Sometimes it’s all about being in the right place at the right time when a story suddenly unfolds right before you.
That is what happened Oct. 10, after I had a disappointing experience at city hall. I was denied rightful, routine access to view the financial disclosures of candidates for the 2014 civic election by the deputy city clerk. I was also denied my rightful, routine access to see a list of people who signed up to run for office on the deadline day by the city clerk, who doubles as the chief electoral officer. I had timed my trip to city hall to coincide with the 4 p.m. deadline. (The full list was issued as a news release before 11 p.m. that night. On Oct. 14, I returned to the city clerk’s office, demanded and got access to the financial disclosures.)

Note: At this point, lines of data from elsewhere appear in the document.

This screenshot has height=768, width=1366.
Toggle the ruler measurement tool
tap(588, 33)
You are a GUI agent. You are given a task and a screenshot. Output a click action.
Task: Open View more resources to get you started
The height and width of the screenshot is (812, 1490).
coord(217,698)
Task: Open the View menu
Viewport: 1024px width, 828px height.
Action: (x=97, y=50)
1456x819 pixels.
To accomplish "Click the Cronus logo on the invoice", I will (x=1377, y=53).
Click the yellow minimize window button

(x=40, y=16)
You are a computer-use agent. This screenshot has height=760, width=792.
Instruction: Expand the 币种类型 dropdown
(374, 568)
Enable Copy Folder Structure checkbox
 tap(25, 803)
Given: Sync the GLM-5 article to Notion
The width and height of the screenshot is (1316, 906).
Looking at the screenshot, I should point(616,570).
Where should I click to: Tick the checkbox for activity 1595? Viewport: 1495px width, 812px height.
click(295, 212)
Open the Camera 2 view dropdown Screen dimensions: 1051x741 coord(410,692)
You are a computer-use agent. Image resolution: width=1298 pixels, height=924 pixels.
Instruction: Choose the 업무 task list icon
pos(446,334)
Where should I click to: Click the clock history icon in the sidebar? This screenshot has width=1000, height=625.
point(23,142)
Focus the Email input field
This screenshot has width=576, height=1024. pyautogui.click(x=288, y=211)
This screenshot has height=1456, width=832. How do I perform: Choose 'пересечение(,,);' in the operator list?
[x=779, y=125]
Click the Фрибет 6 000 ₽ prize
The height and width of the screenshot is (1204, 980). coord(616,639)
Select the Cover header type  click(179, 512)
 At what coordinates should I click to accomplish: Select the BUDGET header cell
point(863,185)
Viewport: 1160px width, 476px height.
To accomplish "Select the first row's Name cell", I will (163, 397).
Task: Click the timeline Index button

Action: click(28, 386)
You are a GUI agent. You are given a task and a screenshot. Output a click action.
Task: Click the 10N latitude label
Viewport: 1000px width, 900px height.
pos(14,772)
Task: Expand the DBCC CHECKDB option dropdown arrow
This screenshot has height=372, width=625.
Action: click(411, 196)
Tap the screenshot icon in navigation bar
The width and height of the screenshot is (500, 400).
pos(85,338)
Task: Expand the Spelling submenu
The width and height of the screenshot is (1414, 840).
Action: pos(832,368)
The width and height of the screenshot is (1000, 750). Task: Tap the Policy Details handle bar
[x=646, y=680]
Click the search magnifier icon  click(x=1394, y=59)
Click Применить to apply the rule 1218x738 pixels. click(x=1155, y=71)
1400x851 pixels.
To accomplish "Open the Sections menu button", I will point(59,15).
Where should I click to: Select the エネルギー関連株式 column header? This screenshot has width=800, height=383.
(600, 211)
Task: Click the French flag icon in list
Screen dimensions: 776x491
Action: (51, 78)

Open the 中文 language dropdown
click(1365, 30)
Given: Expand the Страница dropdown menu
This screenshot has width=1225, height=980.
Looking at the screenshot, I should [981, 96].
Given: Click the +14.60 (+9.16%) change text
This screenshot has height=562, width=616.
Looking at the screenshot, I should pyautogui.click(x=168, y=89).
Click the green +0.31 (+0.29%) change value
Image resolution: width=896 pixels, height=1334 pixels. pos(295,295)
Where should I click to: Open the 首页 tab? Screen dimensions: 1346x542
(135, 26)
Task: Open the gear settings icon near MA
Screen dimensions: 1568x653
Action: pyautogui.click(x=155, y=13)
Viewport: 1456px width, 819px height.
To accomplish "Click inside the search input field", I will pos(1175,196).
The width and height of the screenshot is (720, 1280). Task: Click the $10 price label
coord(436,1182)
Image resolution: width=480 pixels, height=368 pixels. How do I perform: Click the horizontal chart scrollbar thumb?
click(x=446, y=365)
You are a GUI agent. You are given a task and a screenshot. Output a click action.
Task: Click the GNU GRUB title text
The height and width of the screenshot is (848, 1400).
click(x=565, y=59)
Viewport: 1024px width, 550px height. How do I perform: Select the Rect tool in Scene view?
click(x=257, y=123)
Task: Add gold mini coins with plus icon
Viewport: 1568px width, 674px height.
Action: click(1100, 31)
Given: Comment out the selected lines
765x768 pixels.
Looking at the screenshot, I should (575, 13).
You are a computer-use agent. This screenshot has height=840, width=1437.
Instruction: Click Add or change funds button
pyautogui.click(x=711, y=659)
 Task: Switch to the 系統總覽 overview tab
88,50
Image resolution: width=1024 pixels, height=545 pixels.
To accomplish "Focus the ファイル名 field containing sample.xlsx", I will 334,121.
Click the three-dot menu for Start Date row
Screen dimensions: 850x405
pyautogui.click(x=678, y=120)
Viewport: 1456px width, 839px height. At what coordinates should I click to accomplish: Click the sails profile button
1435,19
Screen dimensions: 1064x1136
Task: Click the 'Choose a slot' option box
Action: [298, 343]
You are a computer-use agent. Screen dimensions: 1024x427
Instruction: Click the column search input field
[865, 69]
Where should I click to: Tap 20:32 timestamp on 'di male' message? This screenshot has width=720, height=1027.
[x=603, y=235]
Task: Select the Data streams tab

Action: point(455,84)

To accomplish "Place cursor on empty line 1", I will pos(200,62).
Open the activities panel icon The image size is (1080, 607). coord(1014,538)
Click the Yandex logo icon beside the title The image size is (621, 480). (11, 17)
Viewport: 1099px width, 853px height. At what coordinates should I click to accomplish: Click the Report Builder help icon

I returned to my car, which was parked on Yukon Street, and proceeded to call candidates of new parties to learn about their experiences in registering to run. While asking Vancouver 1st leader and city council candidate Jesse Johl some questions, a man and a woman carrying a large Vision Vancouver campaign sign bearing the image of Mayor Gregor Robertson marched up the street. They planted it on the lawn beside city hall, where political campaign signs aren’t allowed to be. They didn’t do a good job. As they walked away, it fell flat with a thud.
As they crossed the street, they noticed me with my iPad and weren’t pleased. I said I was a journalist in public, so I was within my right to capture the images. I asked what they were doing. The woman named Victoria (who didn’t give her last name, for fear of retribution), proceeded to tell me that the sign was placed without their permission on the lawn of the area house they rent.
“Somebody came to my door a few nights ago asking me how I was voting, and they were from the Vision campaign,” she said. “I told them i was not voting for Gregor because I was concerned about housing affordability in the city. They took down a note. Then today I came home, two days later, to find this giant Vision sign on my front lawn, which I didn’t authorize, I didn’t ask for.”
Victoria said she called Vision Vancouver to complain, but got an answering machine. So they took matters into their own hands. Literally.
“I don’t want to be misrepresented in this election, I don’t want false advertising on my lawn,” she said.
Two men in a white Honda minivan, one of which is believed to be Vision Vancouver campaign worker Duncan Wlodarczak, showed up about a half-hour later and carted the sign away. They may have been alerted by city hall security, whose office is in the east side of the building on the main floor near where the sign incident happened.
So that is the story behind the video. Don’t forget to send a sign to your city hall: vote on Nov. 15. Because of the four-year terms, you won’t get another chance to choose your mayor and councillors until 2018.
As an aside, do you notice how the sign says Vision four times, but Vancouver only once, and it is in the smallest type size on the sign? Yes, it’s pretty obvious that it’s about a Vancouver political party, but why not show the name of the city in a bigger, bolder, prouder type size? Does it say something about the party with a $2.2 million corporate and union-funded war chest that wants to dominate Vancouver for another four years? And how about all that petroleum-based plastic and paint and fresh-looking lumber used to make the signs for the party that says it wants to make Vancouver the greenest city in the world by 2020?